WHILE defined benefit or final salary pension schemes in the private sector are predicted to all but collapse by 2020, Scotland’s teachers have no intention of rolling over to accept the same fate.
The Scottish Secondary Teachers Association, the second-biggest union, has threatened work-to-rule action, which understandably angers those of us who have no option but to lump it. Teachers’ pensions, like their salaries, are, after all, paid by us through taxation.
We rage about their long holidays and their claims of growing stress and overwork (as if the rest of the population is not also in that unhappy position, with most working way over the hours for which they are paid). What makes teachers so special? It also seems rather immoral that, when we are all suffering financially, they should attempt to get their way by hitting us in our weakest spot . . . our children’s welfare and future.
I’ve used that argument myself before now. But some recent events are beginning to show teachers in a different light. And while I haven’t reached the point of suggesting we put our hands up, give in to the Dick Turpin tactics – your money or your children’s education – and cave in to their demands, I am beginning to sympathise more than ever before.
Those long holidays are largely a myth. Most secondary teachers – especially with an ever-changing curriculum and increased paper work – spend a week or two after the end of term and a week or two prior to the start of the next one, winding up and preparing for a new session. Most have two or three weeks, just like the rest of us.

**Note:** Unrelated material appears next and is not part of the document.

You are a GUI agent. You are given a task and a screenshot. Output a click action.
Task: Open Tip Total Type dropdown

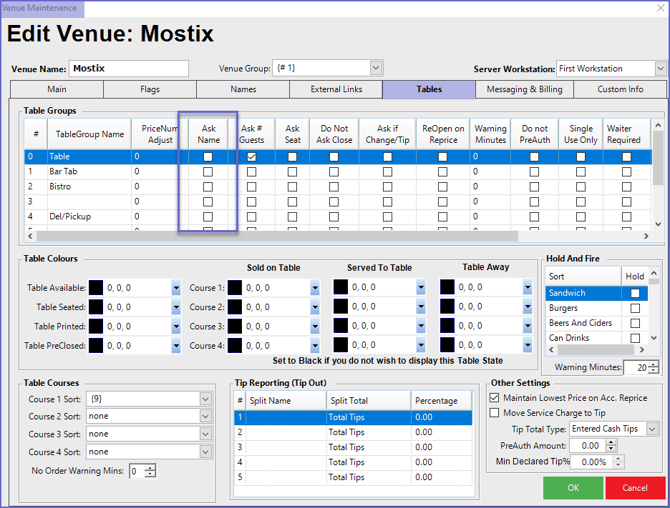click(652, 429)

And, while they are being asked to contribute significantly more to their pensions, which on average amount to less than £10,000 a year, they are also witnessing astonishing increases in the salaries of council directors of education. . . up to 24 per cent in five years. The worst example is South Ayrshire, where the incumbent earns over £137,000 – more than Alex Salmond – for presiding over just eight secondary schools. Of course, directors can try to justify their worth by citing the vast budgets they run. But let’s be honest. To most of us they are simply highly paid, if powerful, administrators, especially as their pay is not performance-related. If there really is such money sloshing around in the coffers, we’d rather it went to the teachers.

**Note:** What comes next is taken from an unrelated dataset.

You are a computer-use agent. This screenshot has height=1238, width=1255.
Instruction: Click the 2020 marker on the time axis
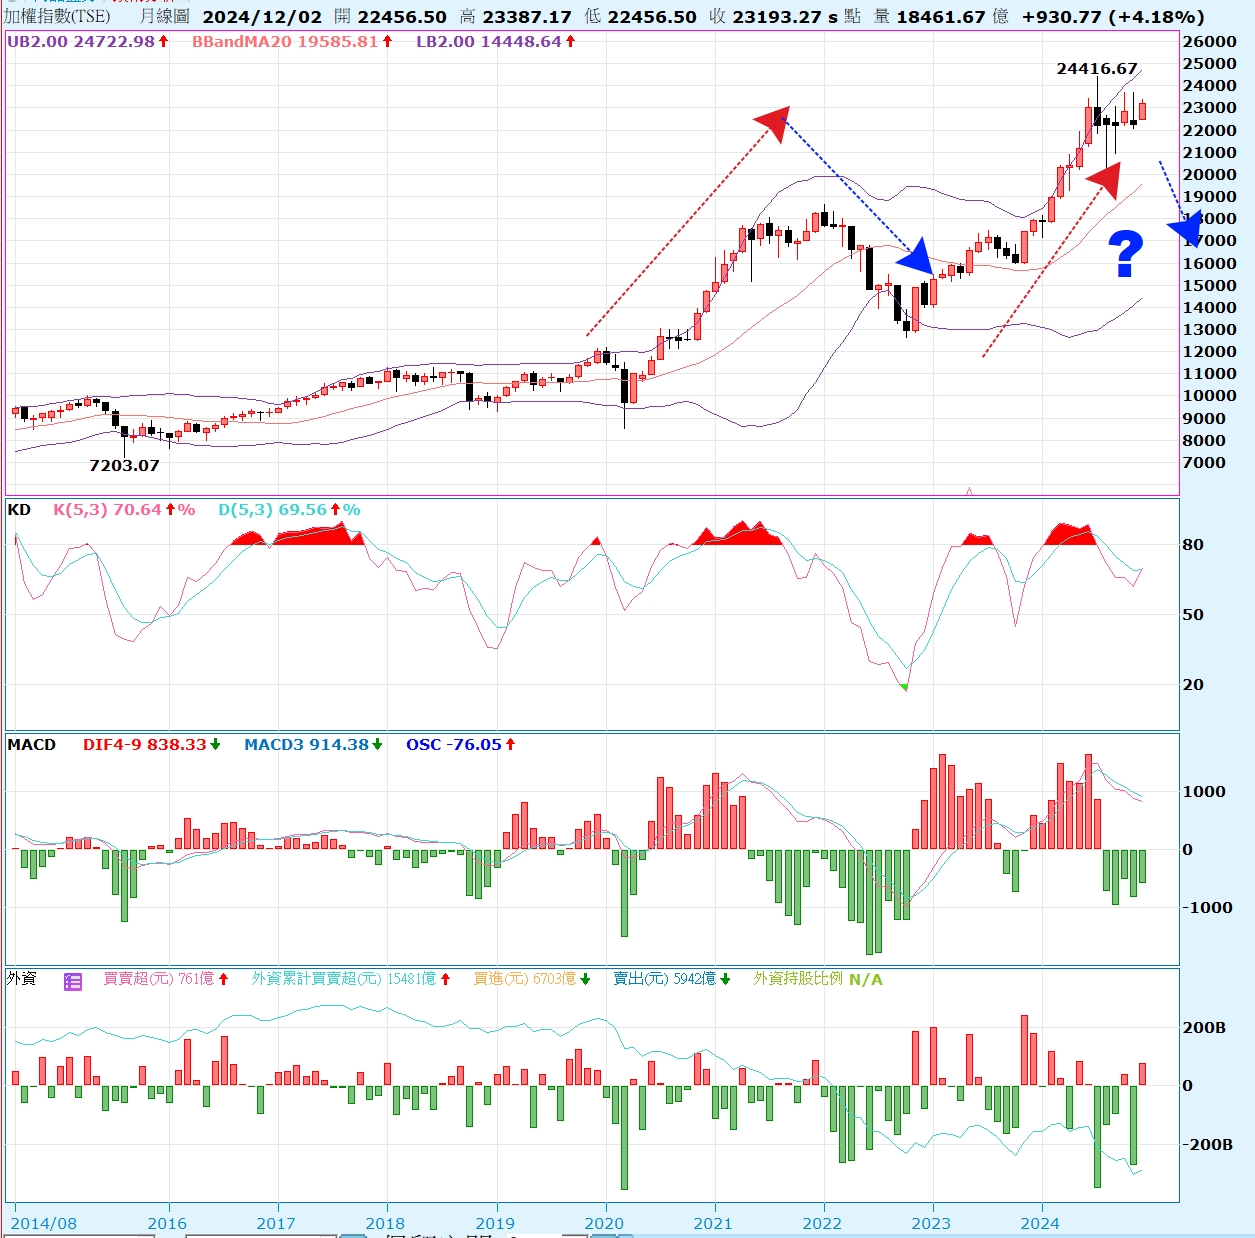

It’s also tempting to ask just what councils are doing with the council tax, albeit that, for now, it remains frozen. When you get right down to it, their job is to provide essential local services. In essence, they don’t change much. Education, street lighting, road repair, refuse collection, and even social work are all departments for which it is possible to budget reasonably accurately, even with variations in local population, advances in recycling, and growing poverty, which arguably leads to higher social work expenditure. Of course costs rise. But nothing – apart from a council’s own foolishly ambitious schemes such as Edinburgh’s trams – comes as a bolt from the blue.

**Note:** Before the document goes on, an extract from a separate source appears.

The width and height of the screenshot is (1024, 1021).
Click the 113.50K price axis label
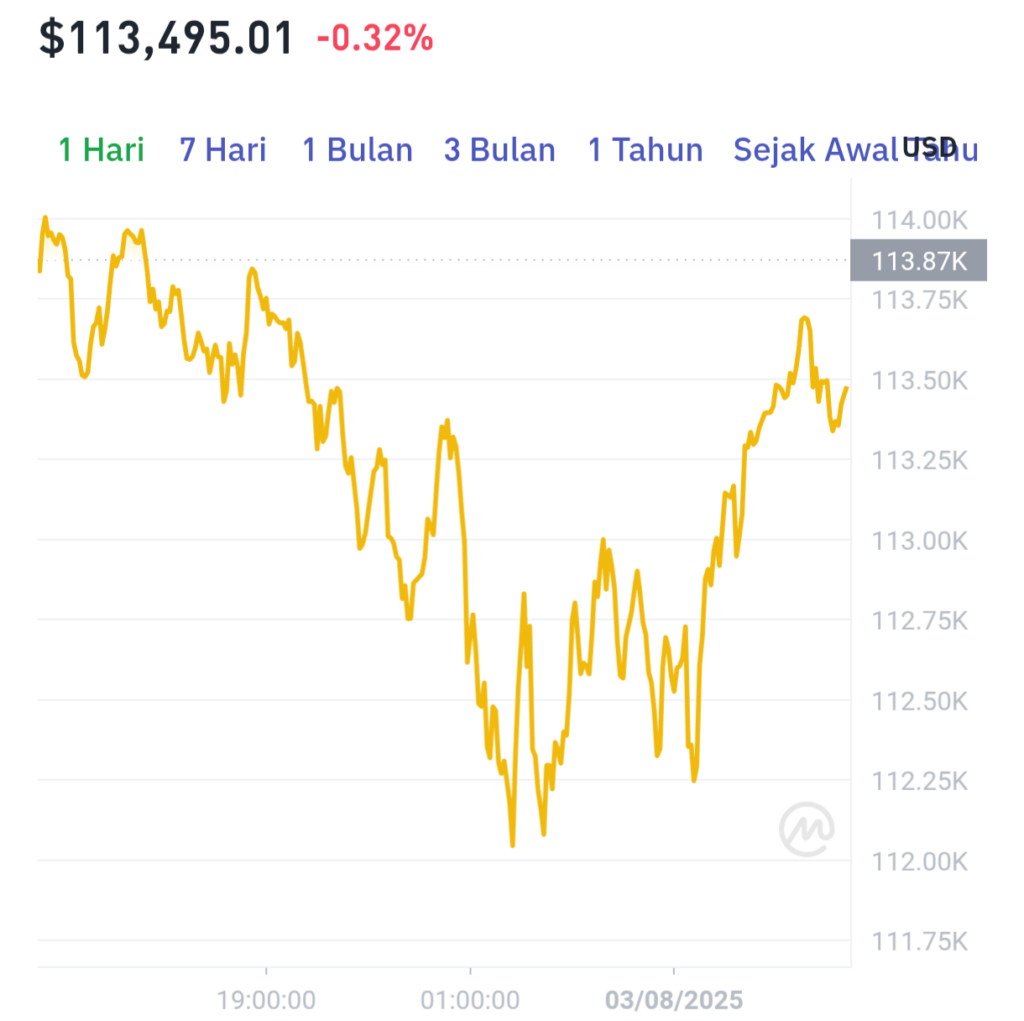920,380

Teaching is one profession that is unlikely to be replaced by technology. With the clamour for smaller class sizes, there is every likelihood we will need more teachers, rather than fewer.
So surely their conditions are part of the local and national governments’ regular overheads, a known outgoing to be covered before spending a penny on Quixotic political gambles, rather as the rest of us put paying the mortgage before buying a sports car?
In another complication, unlike the private sector, teachers don’t negotiate with their council employers anyway. They negotiate with the Scottish Government which, in turn, negotiates with the UK government for its budget. To us, it makes little difference. It’s all our money, one way or the other. But in the impenetrable and esoteric world of public sector financing, it makes a weird kind of sense and is another fine opportunity for buck-passing and complication.
Of course, the teachers cannot win. Gilded pension schemes and pay-offs are reserved for politicians, mandarins and fat cats. Among the rest of us ordinary people, public sector employees cannot continue to enjoy expensive and preferential benefits over the rest (and what teachers have enjoyed in the past pales into insignificance when compared with, for example, police officers being allowed to retire on a pension after just 25 years service). Even paying the increased contributions which teachers describe as “an additional tax on public sector workers” will leave them much better off than those of us who have seen our pensions virtually disappear in the tempestuous, recessional financial markets.
But who can blame them for trying? In Scotland, the public sector is especially vast. There are many less worthy employees than teachers who enjoy cushioned conditions. The best they, and we, can hope for is that their profession is not being singled out and that the Scottish government’s pledge to make public sector pensions “affordable, sustainable and fair” applies across the board, most particularly to high-ranking public sector officials who still receive golden good-byes and pay-offs which, to any sensible and right-minded person, is just another part of their “pension”.